In the passage on minimal BSM models that generate NSIs, what kind of fermions serve as the spin-1/2 mediators?

PROVIDED PASSAGE:
%%
The authors analyze three classes of minimal BSM models that generate NSIs at tree-level via dimension-6 operators, and one scenario involving dimension-8 operators.

A. Models Studied

1. Spin-1 Mediators (Gauge Bosons):
   • $Z'_{B-L}$: A $U(1)_{B-L}$ gauge boson coupling universally to quarks and leptons.
   • Axial-Vector $Z'$: A $U(1)$ extension with specific charges to generate significant axial-vector NSIs (which are invisible to oscillations but visible in inelastic scattering).
2. Spin-0 Mediators (Scalar Leptoquarks):
   • An electroweak doublet scalar leptoquark $\Omega(3, 2, 1/6)$.
   • Two specific flavor scenarios: Muon-philic ($\lambda_{\mu d} \neq 0$) and Tau-philic ($\lambda_{\tau d} \neq 0$).
3. Spin-1/2 Mediators (Heavy Neutral Leptons - HNLs):
   • SU(2) singlet pseudo-Dirac fermions mixing with SM neutrinos.
   • Scenarios: Mixing exclusively with $\nu_e$, $\nu_\mu$, or $\nu_\tau$.
4. Dimension-8 Operators:
   • A "toy model" with both scalar and vector leptoquarks to generate dimension-8 operators (Eq. 9) while canceling dimension-6 contributions via fine-tuning, specifically to evade charged-lepton constraints.
%%
ENTRIES PROVIDED:
%%
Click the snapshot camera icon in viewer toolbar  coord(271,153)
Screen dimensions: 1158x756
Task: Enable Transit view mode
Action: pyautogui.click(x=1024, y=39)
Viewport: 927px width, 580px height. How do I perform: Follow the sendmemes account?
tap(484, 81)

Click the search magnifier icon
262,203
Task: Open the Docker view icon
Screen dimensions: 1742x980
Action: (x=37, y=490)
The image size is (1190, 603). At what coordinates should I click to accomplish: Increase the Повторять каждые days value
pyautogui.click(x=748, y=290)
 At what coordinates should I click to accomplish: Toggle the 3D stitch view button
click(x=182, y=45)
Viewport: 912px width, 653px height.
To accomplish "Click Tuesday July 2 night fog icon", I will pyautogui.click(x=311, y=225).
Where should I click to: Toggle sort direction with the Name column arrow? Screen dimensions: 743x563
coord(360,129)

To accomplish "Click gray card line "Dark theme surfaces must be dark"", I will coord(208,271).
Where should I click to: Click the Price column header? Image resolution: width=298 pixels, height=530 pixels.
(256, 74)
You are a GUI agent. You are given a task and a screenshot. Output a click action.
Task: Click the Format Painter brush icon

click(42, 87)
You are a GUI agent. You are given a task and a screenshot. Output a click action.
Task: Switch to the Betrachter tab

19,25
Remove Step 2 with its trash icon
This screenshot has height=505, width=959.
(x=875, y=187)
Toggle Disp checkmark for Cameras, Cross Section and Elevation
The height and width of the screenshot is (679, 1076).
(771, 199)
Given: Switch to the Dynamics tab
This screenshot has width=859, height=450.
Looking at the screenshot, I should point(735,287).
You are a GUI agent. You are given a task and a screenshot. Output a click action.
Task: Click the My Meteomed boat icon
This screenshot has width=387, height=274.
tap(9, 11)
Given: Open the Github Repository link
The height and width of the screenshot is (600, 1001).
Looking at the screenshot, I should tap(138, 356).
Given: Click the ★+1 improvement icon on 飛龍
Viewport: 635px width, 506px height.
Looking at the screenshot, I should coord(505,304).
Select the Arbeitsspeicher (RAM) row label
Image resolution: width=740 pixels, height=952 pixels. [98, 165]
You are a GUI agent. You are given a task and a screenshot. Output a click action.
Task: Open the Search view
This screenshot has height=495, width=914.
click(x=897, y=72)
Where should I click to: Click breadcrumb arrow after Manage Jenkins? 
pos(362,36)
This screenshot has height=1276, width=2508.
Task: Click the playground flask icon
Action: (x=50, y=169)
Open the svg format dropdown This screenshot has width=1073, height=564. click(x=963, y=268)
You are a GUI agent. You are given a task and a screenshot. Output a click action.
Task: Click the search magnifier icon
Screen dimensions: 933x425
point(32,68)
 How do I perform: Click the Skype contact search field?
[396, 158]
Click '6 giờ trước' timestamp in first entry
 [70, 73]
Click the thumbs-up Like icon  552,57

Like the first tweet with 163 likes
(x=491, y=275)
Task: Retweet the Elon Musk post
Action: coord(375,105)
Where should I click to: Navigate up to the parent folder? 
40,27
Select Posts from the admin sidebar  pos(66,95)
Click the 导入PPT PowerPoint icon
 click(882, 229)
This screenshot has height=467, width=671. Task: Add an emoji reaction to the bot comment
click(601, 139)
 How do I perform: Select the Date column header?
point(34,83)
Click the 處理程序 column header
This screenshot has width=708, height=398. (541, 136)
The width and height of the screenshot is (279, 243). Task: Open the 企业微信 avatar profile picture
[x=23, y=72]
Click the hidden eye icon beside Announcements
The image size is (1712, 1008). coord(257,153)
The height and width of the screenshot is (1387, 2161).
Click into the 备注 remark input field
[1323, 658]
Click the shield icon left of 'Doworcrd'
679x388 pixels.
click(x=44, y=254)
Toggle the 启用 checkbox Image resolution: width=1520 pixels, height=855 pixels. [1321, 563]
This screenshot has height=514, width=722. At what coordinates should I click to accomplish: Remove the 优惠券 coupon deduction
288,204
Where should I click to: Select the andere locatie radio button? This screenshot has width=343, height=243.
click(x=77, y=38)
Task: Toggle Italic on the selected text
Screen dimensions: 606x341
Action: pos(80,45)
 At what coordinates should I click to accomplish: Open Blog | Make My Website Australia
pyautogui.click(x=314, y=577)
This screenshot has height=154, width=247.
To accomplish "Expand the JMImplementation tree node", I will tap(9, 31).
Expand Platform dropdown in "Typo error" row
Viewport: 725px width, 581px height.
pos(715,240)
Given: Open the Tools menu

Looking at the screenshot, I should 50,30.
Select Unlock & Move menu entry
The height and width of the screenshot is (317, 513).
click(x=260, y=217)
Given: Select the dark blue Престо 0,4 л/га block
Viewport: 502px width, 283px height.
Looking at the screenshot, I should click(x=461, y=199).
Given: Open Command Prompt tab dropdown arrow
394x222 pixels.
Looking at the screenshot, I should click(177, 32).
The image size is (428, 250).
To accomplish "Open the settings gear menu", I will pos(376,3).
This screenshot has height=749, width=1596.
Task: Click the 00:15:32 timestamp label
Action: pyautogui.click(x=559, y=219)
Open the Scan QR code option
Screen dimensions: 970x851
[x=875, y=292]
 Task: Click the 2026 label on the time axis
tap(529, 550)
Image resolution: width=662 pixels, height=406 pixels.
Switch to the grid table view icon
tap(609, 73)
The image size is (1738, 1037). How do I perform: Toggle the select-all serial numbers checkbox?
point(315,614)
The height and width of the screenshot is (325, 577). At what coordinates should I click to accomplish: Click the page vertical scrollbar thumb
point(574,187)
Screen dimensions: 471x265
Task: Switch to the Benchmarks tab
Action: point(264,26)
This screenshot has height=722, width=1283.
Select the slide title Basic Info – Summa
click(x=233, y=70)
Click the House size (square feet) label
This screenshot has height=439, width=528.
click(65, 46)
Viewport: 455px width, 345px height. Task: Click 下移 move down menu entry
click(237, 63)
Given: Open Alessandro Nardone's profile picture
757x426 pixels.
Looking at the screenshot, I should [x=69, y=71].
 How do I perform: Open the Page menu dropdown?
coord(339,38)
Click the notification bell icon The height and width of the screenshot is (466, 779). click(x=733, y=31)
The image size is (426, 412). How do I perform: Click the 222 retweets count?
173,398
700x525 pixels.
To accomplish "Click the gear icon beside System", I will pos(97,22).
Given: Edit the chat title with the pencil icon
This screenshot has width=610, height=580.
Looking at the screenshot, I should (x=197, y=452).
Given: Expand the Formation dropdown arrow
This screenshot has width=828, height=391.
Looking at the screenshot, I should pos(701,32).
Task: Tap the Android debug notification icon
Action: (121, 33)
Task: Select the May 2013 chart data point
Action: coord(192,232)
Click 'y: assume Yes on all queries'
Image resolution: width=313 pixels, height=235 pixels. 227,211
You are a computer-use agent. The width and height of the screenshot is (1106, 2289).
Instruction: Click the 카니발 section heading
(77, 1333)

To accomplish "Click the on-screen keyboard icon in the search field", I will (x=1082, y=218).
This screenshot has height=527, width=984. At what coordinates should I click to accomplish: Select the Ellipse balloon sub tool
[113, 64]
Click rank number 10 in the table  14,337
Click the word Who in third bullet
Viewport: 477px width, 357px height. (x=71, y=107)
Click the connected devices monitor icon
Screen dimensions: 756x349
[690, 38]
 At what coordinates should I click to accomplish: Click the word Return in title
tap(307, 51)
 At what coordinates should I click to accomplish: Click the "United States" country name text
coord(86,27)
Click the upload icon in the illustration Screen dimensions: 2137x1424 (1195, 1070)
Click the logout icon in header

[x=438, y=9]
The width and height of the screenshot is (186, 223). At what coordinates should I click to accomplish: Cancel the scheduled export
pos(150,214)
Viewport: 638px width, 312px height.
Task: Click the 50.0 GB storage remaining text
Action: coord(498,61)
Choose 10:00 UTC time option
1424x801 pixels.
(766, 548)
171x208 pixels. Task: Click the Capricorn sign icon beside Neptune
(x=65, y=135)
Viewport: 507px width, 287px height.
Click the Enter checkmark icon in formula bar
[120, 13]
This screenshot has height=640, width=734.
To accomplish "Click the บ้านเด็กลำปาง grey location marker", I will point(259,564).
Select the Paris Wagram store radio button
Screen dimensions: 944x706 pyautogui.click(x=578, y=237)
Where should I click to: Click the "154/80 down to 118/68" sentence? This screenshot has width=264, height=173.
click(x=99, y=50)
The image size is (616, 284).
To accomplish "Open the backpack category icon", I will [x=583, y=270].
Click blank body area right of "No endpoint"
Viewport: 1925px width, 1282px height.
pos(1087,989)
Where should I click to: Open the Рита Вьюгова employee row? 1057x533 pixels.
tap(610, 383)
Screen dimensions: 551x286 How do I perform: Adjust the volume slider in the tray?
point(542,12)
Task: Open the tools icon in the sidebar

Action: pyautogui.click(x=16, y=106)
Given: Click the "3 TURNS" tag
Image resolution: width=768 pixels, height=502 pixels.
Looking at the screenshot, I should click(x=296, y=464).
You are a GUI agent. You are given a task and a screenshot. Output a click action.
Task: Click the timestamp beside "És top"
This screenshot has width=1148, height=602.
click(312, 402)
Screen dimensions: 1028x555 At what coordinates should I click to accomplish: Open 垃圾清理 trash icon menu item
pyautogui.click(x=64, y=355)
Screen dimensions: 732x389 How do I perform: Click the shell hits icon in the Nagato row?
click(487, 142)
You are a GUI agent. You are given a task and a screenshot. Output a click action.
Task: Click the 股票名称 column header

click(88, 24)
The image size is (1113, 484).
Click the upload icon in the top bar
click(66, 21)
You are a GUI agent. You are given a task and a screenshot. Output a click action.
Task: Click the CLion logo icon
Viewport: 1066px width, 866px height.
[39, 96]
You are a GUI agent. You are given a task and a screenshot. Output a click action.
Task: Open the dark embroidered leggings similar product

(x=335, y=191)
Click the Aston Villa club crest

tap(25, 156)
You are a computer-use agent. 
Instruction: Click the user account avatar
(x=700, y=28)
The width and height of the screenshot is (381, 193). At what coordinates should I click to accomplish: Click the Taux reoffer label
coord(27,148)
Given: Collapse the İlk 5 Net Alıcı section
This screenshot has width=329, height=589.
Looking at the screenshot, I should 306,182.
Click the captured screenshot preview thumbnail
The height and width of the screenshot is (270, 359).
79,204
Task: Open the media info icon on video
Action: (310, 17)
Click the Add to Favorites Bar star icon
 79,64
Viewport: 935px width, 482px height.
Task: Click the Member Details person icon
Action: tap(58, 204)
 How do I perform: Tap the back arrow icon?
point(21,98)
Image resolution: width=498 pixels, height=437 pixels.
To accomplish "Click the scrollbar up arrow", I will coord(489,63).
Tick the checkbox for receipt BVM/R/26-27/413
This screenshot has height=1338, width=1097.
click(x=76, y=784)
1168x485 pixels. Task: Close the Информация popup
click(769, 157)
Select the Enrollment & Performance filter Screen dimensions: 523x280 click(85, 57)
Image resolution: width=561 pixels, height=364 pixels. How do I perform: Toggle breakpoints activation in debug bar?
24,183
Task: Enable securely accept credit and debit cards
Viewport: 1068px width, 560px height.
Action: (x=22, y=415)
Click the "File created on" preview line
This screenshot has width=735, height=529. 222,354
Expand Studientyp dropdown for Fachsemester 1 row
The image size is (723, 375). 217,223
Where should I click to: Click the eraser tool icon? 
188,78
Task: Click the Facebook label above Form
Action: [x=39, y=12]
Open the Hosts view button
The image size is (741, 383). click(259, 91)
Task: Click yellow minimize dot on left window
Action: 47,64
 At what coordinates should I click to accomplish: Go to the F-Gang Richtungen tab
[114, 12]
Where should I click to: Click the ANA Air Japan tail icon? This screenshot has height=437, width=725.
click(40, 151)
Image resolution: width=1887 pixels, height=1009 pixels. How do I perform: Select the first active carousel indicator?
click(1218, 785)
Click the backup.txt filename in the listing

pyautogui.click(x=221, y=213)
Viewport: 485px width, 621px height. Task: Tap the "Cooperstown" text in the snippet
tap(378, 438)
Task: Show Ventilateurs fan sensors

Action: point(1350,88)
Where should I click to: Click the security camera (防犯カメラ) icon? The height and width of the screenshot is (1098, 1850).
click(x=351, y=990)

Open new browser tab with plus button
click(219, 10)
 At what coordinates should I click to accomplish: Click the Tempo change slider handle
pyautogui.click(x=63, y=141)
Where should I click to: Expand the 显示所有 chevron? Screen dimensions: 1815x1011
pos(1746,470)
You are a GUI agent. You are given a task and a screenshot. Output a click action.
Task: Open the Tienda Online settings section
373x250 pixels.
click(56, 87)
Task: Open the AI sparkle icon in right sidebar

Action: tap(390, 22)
%%
SOLUTION FOR THIS EXERCISE: SU(2) singlet pseudo-Dirac fermions that mix with SM neutrinos.